SUPPLIED RECORDS START

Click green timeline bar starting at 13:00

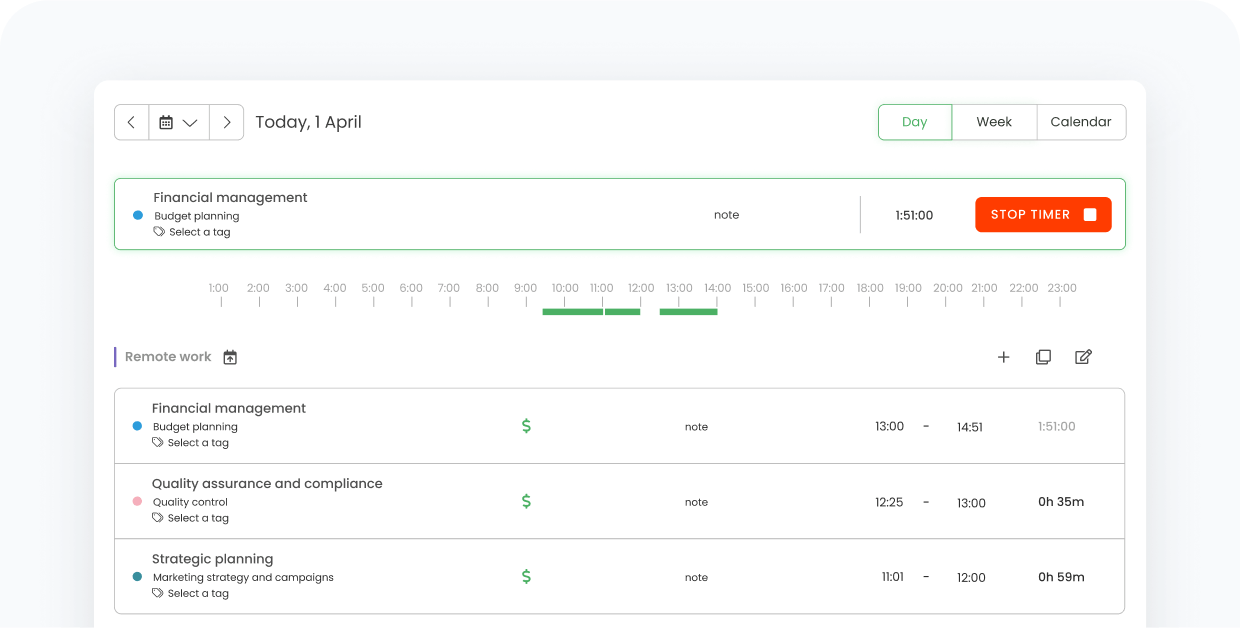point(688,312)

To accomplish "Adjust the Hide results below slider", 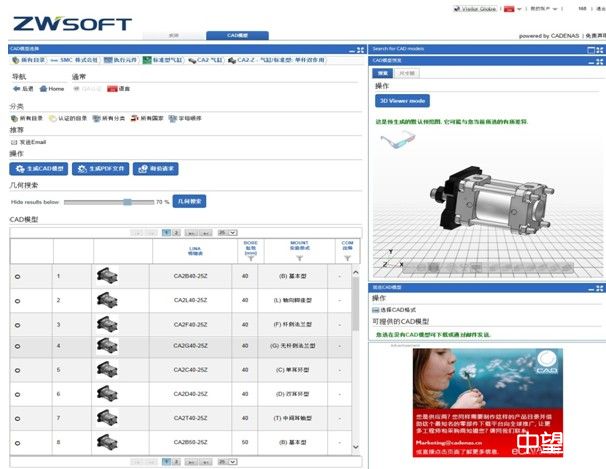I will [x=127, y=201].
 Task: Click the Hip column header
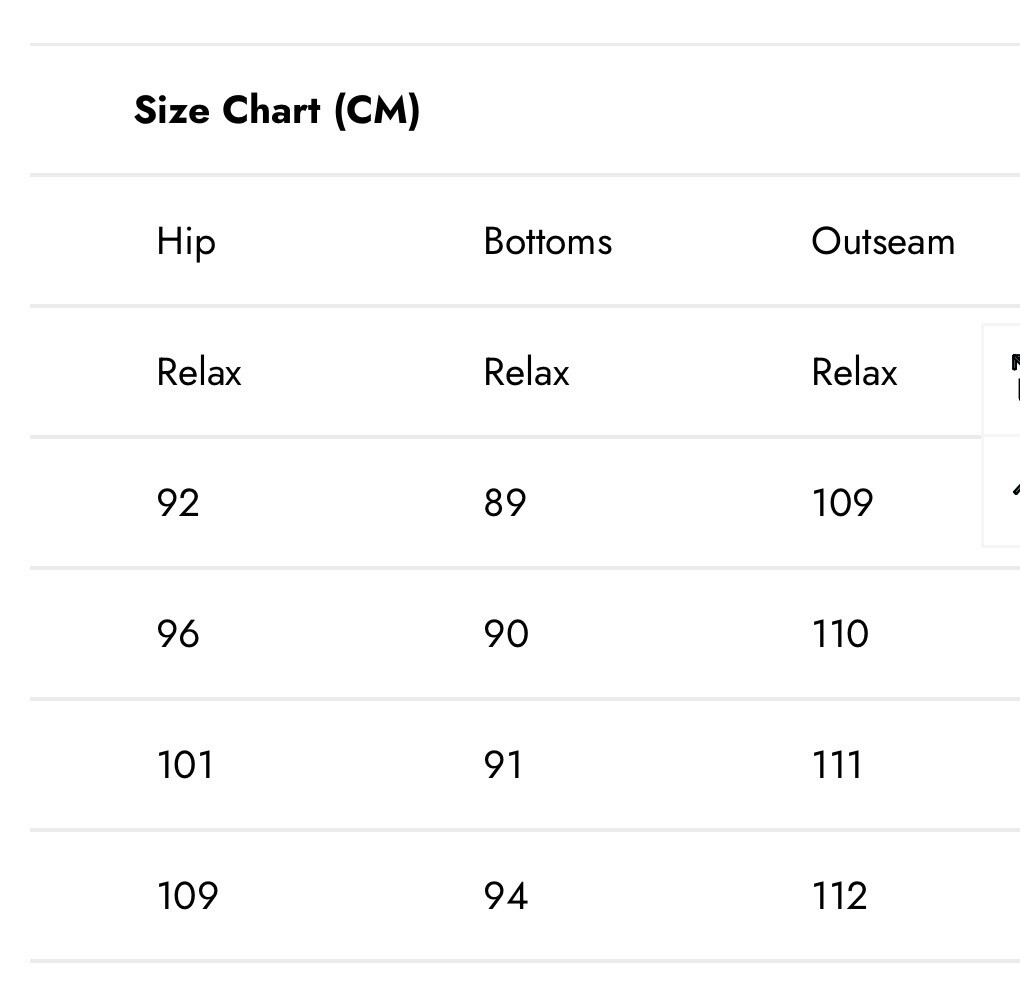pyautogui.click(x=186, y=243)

SUPPLIED RECORDS END
SUPPLIED RECORDS START

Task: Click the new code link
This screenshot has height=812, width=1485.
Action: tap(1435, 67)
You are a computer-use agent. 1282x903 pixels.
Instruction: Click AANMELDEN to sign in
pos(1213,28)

SUPPLIED RECORDS END
SUPPLIED RECORDS START

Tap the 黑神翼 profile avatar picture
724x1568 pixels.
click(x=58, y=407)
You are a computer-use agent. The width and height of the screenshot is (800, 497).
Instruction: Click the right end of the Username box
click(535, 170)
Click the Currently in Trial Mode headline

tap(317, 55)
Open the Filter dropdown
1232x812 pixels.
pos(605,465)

SUPPLIED RECORDS END

TASK INSTRUCTIONS: Every line of the entries above that includes "agent" should be copied.

RESPONSE AREA:
You are a computer-use agent. 1282x903 pixels.
You are a computer-use agent. The width and height of the screenshot is (800, 497).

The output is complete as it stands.